Mobiles MR-Lernen
1. Einführung
Ob Stadtrallye, Schnitzeljagd, Matherallye, Entdeckungsspiel oder naturwissenschaftliche Beobachtungen, der Bezug zur nicht-digitalen Welt steht beim "Mobilen MR-Lernen" im Vordergrund!
Was bedeutet "Mobiles MR-Lernen"?
Der Begriff des "Mobilen Lernens" (auch: mobiles computerunterstütztes Lernen, M-Learning, mobile Learning) wird in der Fachliteratur aus technischer Sicht als das Lernen unter der Verwendung von tragbaren Computergeräten mit drahtlosen oder drahtgebundenen Datenübertragungstechniken verstanden.[1] Durch mobile Endgeräte (z. B. PDA, Mobiltelefon) wird es möglich, an jedem beliebigen Ort auf Lernmaterialien zuzugreifen (z. B. in der Schulbibliothek, im Schulbus, auf der Parkbank, zu Hause).
Die Umgebung mit mobilen Geräten entdecken
Die didaktischen Gesichtspunkte des "Mobilen Lernens" sind jedoch aus Sicht der KiMM-Initiative viel bedeutender als die technischen. Ein großes Potential von mobilen Technologien ist deren Verwendung in einer lebensnahen Lernumgebung, um situiertes praxisnahes Lernen zu unterstützen. Dieses Modul trägt deshalb den Namen "Mobiles MR-Lernen" (MR = "Mixed-Reality", engl. vermischte Realität). Das bedeutet, dass beim Lernen mit mobilen Endgeräten die digitale Welt immer eng mit der physischen verknüpft wird.
Beim "Mobilen MR-Lernen" lernen Schülerinnen und Schüler ihren Unterricht, der außerhalb des Schulgebäudes stattfindet, selbständig zu planen und zu organisieren. Sie formulieren Fragen an die Welt und nehmen Arbeitsaufgaben mit Hilfe digitaler Medien mit in die Natur oder den urbanen Raum. Das vor Ort mittels digitaler Medien in tatsächlichen Lebenszusammenhängen Erforschte und Erarbeitete wird dann zurück in den Klassenraum gebracht und reflektiert.
Neben dem PC (Desktop-PC oder Notebook) in der Schule verwenden die Schülerinnen und Schüler kleine, mobile Endgeräte, wie etwa PDA, Smartphone, Mobiltelefon, digitale Fotokamera, GPS-Gerät oder Messgerät (z. B. den "RCX oder NXT-Mikrocomputer" von der Firma "LEGO" mit diversen Sensoren).
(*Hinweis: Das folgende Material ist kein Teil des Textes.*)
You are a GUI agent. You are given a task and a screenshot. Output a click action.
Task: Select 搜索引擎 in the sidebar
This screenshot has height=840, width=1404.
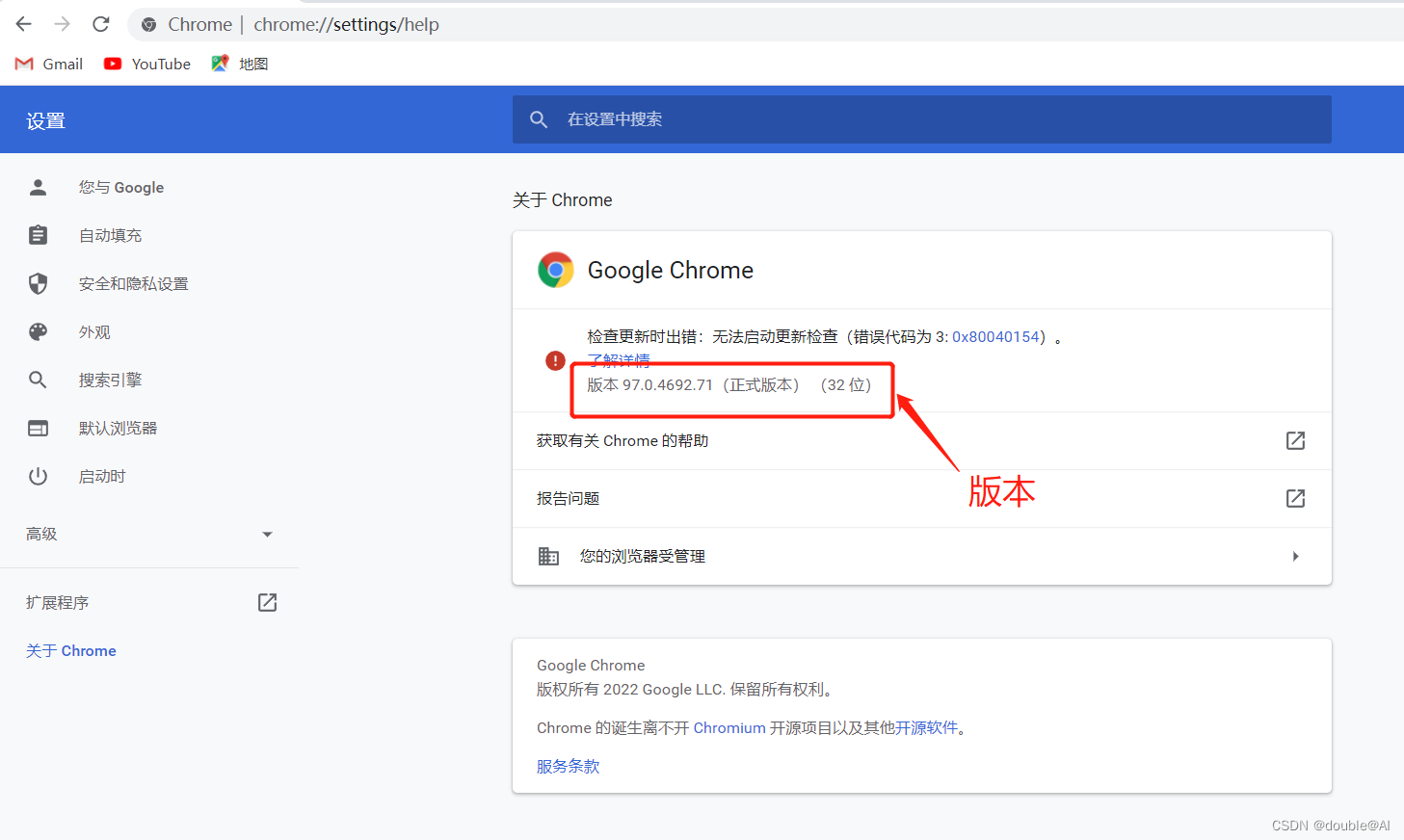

Digitale Medien sollten nur verwendet werden, wenn ein Mehrwert gegenüber der Nutzung von Papier und Bleistift vorhanden ist. Durch die multimedialen, kommunikationstechnischen und interaktiven Eigenschaften von mobilen Endgeräten bieten sie vielfältige Einsatzmöglichkeiten in der Schule.